Enviada em 14/11/2021

“No meio do caminho tinha uma pedra, tinha uma pedra no meio do caminho”. De maneira análoga a isso, o trecho do poema de Carlos Drummond de Andrade, percebe-se que a sociedade encontra obstáculos no seu desenvolvimento, no que se refere à trajetória para os catadores de materiais recicláveis no território brasileiro.
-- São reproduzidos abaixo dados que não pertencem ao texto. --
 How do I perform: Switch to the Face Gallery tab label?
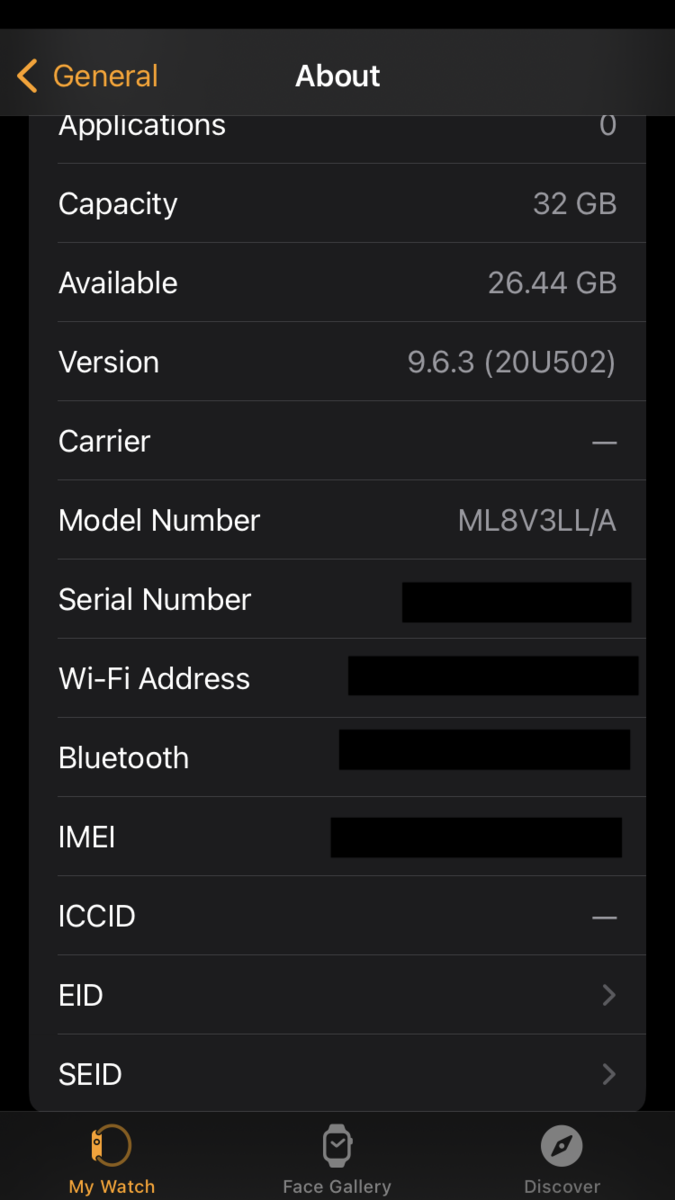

Desse modo, dois aspectos importantes se destacam: a negligência governamental na construção de instituições de caridades em regiões afastadas dos grandes centros e a ausência de debate contra o comportamento preconceituoso.

Primeiramente, é indubitável que a negligência governamental em relação à distribuição de instituições de caridades, tendo vista que a maioria está localizada nos grandes centros urbanos. Segundo dados do portal G1, cerca de 70% das cidades brasileiras não possuem instituições de caridades, cestas básicas e medicamentos gratuitos, o que explicita a propagação de desigualdades sociais causadas pelas baixas rendas e escolaridades. Conquanto, evidencia-se a carência alimentar e a falta de incentivo à expansão da estrutura institucional para as regiões mais afastadas.

Outrossim, é notória a dificuldade encontrada no comportamento preconceituoso acerca dos catadores de lixo, uma vez que, por ser ainda mais frequente nas periferias, tem a ausência de debate. Nesse cenário, o sociólogo e filósofo Habermas traz uma contribuição relevante ao defender que a linguagem é uma verdadeira forma de ação, ou seja, a sociedade responsável deve debater e ressaltar a importância do comportamento ético para todas as classes sociais. Sendo assim, fazem-se necessárias políticas que busquem soluções dos desafios diários dos catadores de lixo, de forma que a ótima expectativa apresentada por Habermas seja valorizada no Brasil.

Em vista dos fatos supracitados, torna-se imprescindível a adoção de medidas que venham acabar com os desafios diários dos catadores de materiais recicláveis no Brasil. Destarte, cabe ao Governo Federal, em parceira com empresas privadas, que sejam especializadas em cestas básicas, garantir a alimentação e segurança dos catadores, por meio da criação de estabelecimento de caridade que seja construído em todas as regiões do país, a fim de que as pessoas tenham um comportamento livre na comunidade. Somente assim, essa problemática será gradativamente erradicada e a nação ascenderá rumo ao desenvolvimento.